> [WHAT TO DO] Up to and including the line with "Screen dimensions: 853x641", restate every line of the records below word for word, from the first line on, leaving out the pictures.

(Collected data)
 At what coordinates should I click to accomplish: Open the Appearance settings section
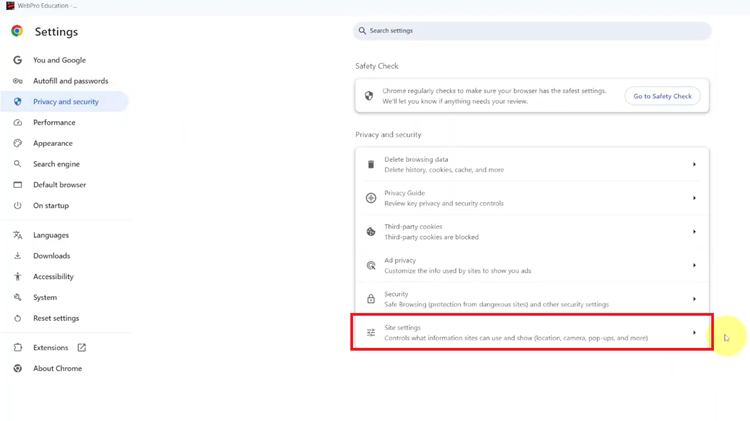pos(52,143)
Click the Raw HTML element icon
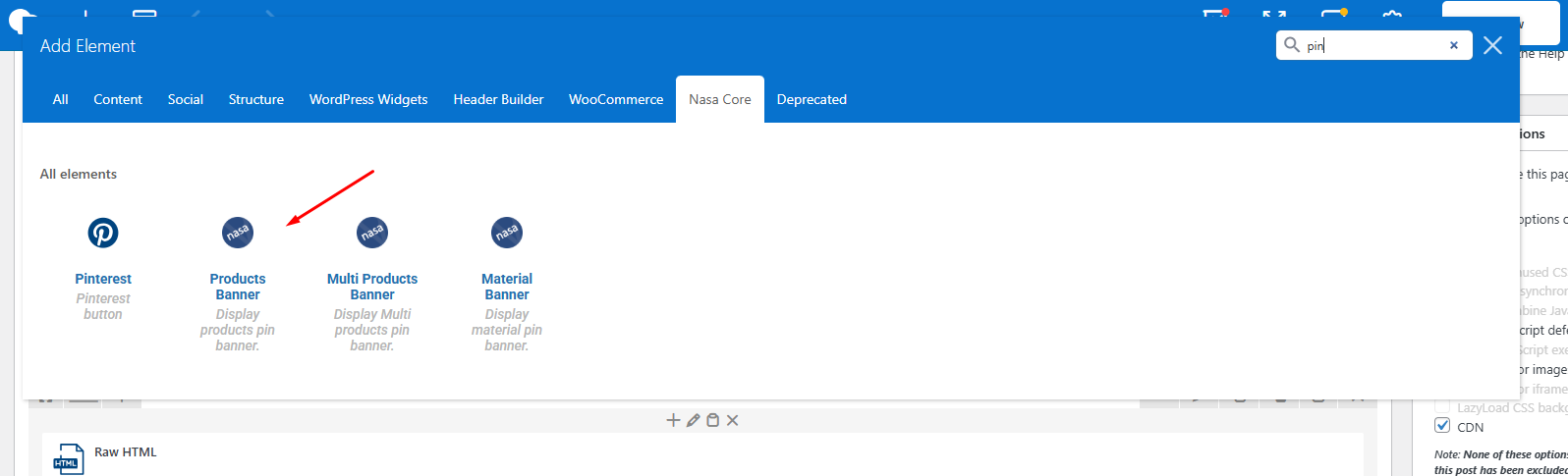 coord(68,459)
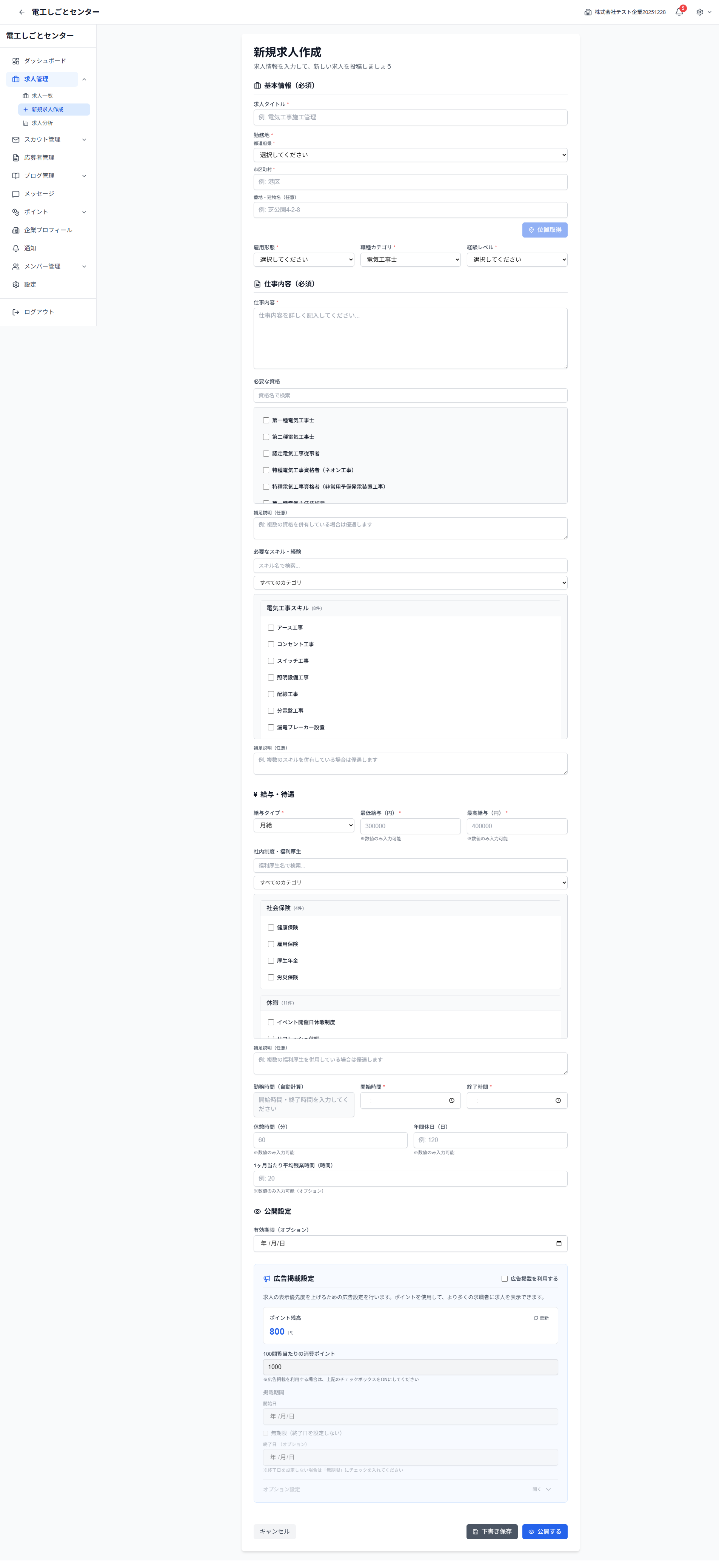719x1568 pixels.
Task: Open the header settings gear icon
Action: (x=699, y=12)
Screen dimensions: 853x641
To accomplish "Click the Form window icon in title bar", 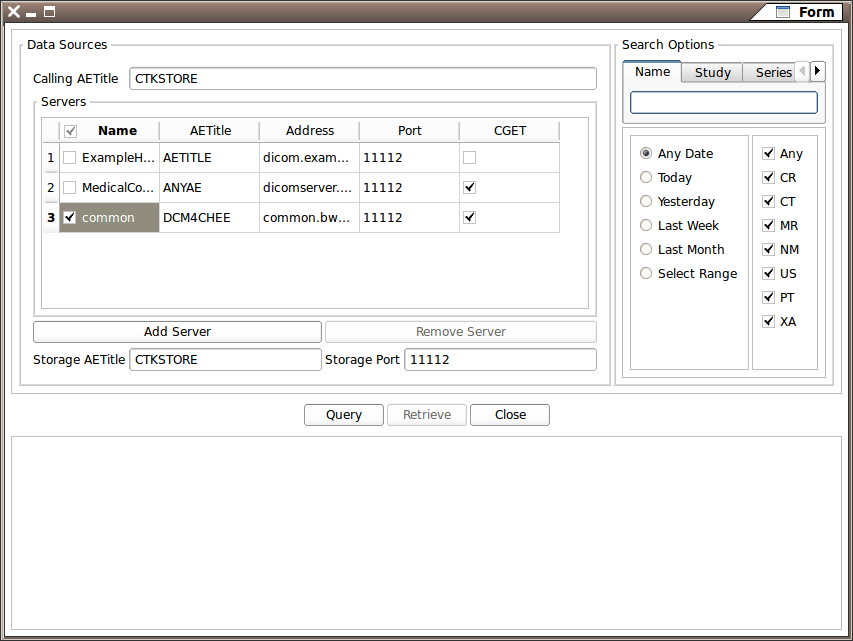I will [x=783, y=12].
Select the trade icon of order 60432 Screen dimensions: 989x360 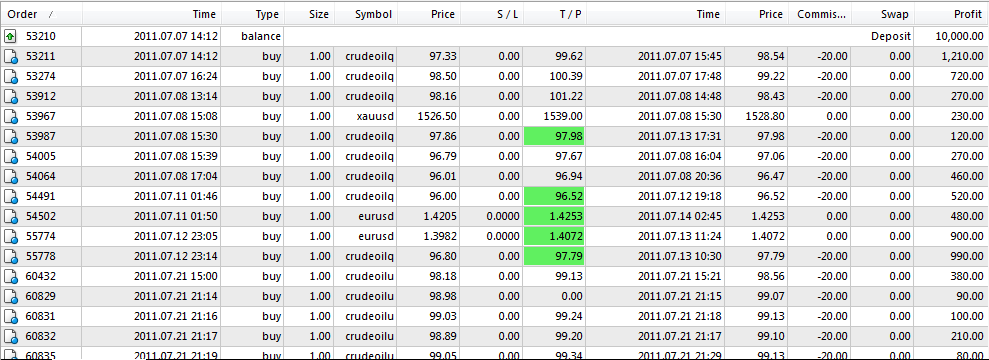coord(10,277)
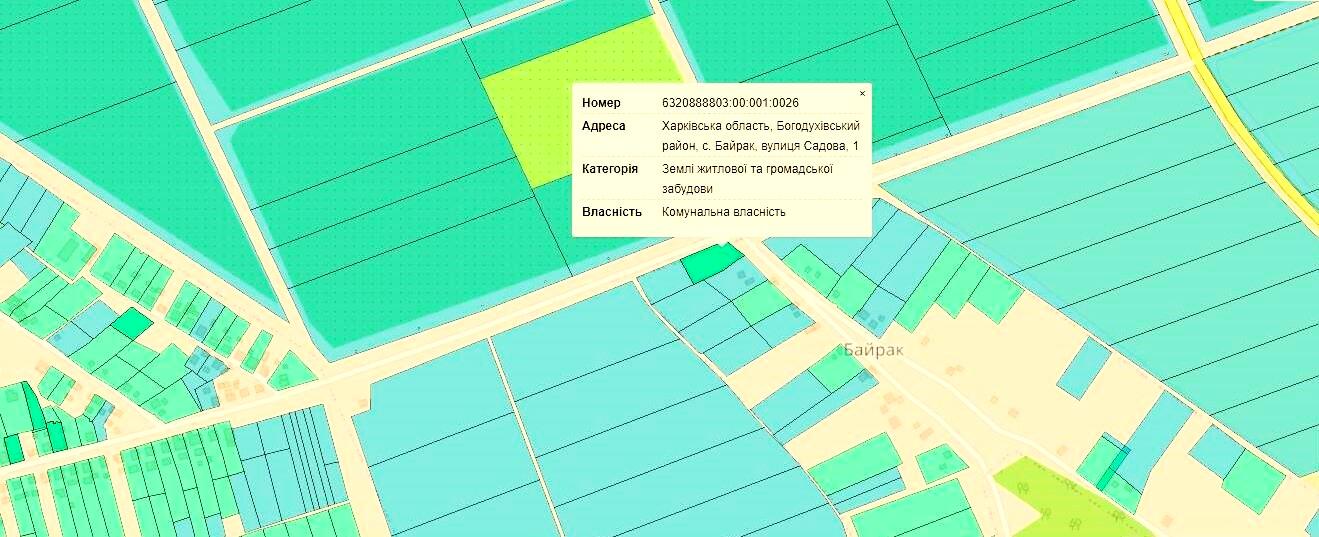Click the Власність field label

[611, 212]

> [THE ANSWER]
 At what coordinates should I click to accomplish: Open the Appearance settings section
pos(52,143)
Click the Raw HTML element icon
 coord(68,459)
719x1568 pixels.
Task: Open the header settings gear icon
Action: (x=699, y=12)
Screen dimensions: 853x641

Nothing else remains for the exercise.